Die Mäuse reagieren viel empfindlicher auf bestimmte Autoimmunerkrankungen, insbesondere auf hämolytische Anämie, bei der der Körper seine eigenen roten Blutkörperchen zerstört. Daher könnten abnormal niedrige CD47-Spiegel zu diesem Zustand beim Menschen beitragen. Tatsächlich haben Forscher zuvor entdeckt, dass rote Blutkörperchen von Menschen mit einer Störung namens Rh-Null, die eine leichte hämolytische Anämie beinh altet, weniger als 25 Prozent des üblichen CD47-Spiegels aufweisen.

Im Gegensatz dazu weisen bestimmte Ovari altumoren zu viel CD47 auf. „Das könnte eine Möglichkeit für Tumorzellen sein, Makrophagen auszusch alten und so der Zerstörung zu entgehen“, sagt Oldenborg. "Deshalb wird es wichtig sein, die Rolle von CD47 bei bestimmten Krankheiten zu untersuchen."
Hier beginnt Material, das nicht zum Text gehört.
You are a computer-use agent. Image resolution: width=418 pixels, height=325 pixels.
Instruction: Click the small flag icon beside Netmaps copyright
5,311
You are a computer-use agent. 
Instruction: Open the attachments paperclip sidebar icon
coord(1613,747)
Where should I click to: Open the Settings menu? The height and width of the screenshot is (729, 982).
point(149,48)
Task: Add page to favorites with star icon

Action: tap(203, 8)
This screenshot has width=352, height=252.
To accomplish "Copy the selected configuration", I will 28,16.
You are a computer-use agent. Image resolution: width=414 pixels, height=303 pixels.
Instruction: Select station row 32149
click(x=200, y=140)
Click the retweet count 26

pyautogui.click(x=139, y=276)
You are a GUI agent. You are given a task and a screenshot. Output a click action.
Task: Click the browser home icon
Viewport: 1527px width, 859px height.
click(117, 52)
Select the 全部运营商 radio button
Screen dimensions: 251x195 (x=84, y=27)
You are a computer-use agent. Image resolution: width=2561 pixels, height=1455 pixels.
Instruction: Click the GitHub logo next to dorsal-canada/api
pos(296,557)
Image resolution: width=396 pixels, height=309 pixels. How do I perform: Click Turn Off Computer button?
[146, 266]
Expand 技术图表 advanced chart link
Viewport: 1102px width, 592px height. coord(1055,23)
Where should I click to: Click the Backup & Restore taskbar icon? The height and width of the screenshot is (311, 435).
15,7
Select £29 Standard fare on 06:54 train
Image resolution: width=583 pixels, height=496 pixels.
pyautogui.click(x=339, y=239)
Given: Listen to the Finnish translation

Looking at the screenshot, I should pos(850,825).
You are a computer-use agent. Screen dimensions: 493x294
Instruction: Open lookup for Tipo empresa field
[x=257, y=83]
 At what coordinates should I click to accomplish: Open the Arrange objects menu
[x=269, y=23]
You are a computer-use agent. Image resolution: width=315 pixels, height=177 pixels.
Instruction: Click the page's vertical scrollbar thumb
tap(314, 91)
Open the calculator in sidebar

Oldenborg P-A, Zheleznyak A, Fang Y-F, Lagenaur CF, Gresham HD, Lindberg FP. Rolle von CD47 als Selbstmarker auf roten Blutkörperchen. Wissenschaft, 16. Juni 2000.

Finanzierung vom National Institute of General Medical Sciences, der American Diabetes Association, der Washington University-Monsanto Research Agreement, dem Medical Research Service des Department of Veterans Affairs, dem Swedish Medical Research Council und dem Howard Hughes Medical Institute hat diese Forschung unterstützt.